Liver-related complications were to blame for most deaths among people with non-alcoholic fatty liver disease (NAFLD), alcoholic liver disease (ALD), hepatitis B and hepatitis C, researchers reported at the recently held Digital International Liver Congress. Cardiovascular disease and non-liver cancer were also major causes of death among those with NAFLD.

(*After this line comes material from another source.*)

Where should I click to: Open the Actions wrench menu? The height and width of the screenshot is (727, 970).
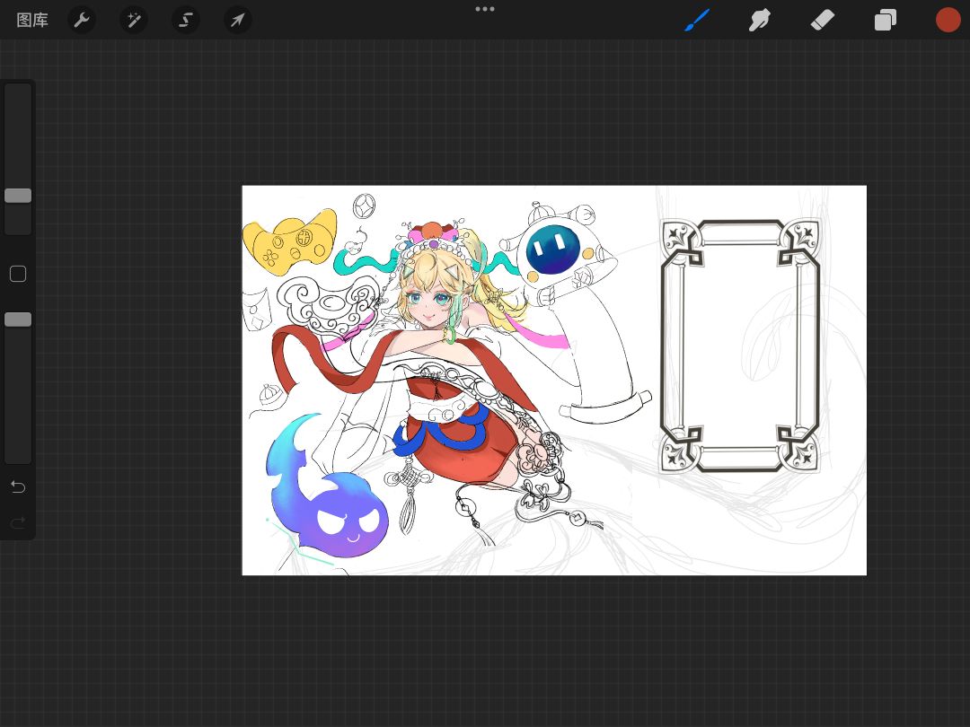tap(82, 20)
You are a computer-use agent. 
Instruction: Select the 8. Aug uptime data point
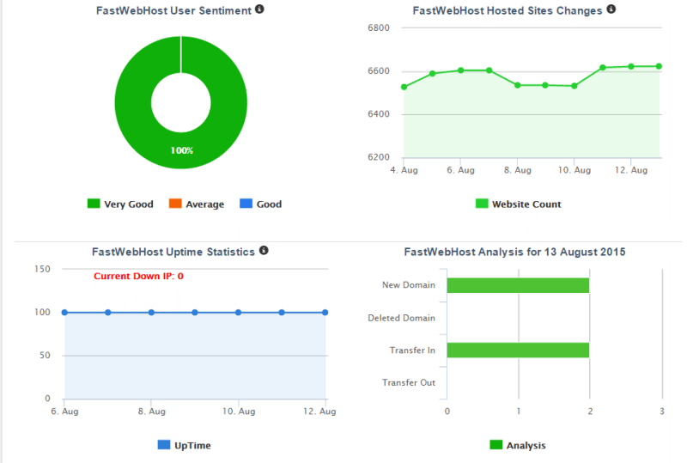(x=151, y=313)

James Paik, of the Inova Health System in Falls Church, Virginia, and colleagues analyzed data on all-cause, liver-related and cancer-related mortality among people with chronic liver disease in the United States. They used information on deaths among adults age 20 or older during 2017 and 2018 from the National Vital Statistics System (NVSS), a database that includes more than 99% of the nation’s mortality data. They focused on those with chronic liver disease and noted the cause of death, whether related or unrelated to liver complications.
Of the 2,826,531 deaths in 2018, they found that 88,679 (3%) were people with chronic liver disease. Within this group, 79% had liver cirrhosis, 51% had NAFLD, 31% had ALD, 13% had chronic hepatitis C, 6% had hepatocellular carcinoma (the most common type of liver cancer) and 0.3% had chronic hepatitis B; 19% had no reported liver-related complications.

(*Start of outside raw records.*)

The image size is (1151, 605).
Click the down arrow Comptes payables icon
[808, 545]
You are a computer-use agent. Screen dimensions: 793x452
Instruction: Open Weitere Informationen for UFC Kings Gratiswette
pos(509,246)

Overall, liver-related causes (59%), heart disease (8%) and non-liver cancers (6%) were largely responsible for deaths among people with chronic liver disease. Deaths due to liver cancer and non-liver cancers rose by 0.4% and 7%, respectively, between 2017 and 2018.
Among those who died with NAFLD, the leading causes of death were liver complications (46%), heart disease (10%), non-liver cancers (7%) and diabetes (3%). Among those with chronic hep C, the chief causes of death were liver complications (59%), non-liver cancers (10%), heart disease (7%) and accidental injuries (3%). Among those with chronic hep B, the leading causes were liver complications (60%), non-liver cancers (14%), heart disease (4%) and stroke (3%). Finally, among those with ALD, the major causes were liver complications (82%), heart disease (4%), injuries (3%) and non-liver cancers (2%).
Among people with NAFLD who died of cancer, the main causes included liver cancer (41%) and lung cancer (9%). The 8% of this group that had blood cancers also showed a two or three times higher risk of having non-Hodgkin lymphoma or leukemia. Further, the risk of death from cancer was 1.3 to 5 times higher in men compared with women with NAFLD. White individuals with NAFLD had a higher chance of dying from lung, esophageal, oral and skin cancer. In comparison, Black people were more likely to die of liver, prostate, stomach and uterine cancer. Latino people with NAFLD had a greater risk of dying of liver, kidney and stomach cancer.
Among people with chronic hep C, the main causes of cancer-related death included liver cancer (66%) and lung cancer (8%). Among people with ALD who died of cancer, the main reasons were liver cancer (55%), colorectal cancer (5%) and pancreatic cancer (4%).
From 2017 to 2018, cancer death rates among people with NAFLD changed most for liver, lung, colorectal and blood cancers. Among people with chronic hep C, the greatest changes were in the rates of deaths due to liver, oral, pancreatic and colorectal cancer. In the case of ALD, the largest changes were for liver, oral, kidney, breast, esophageal and non-solid cancers.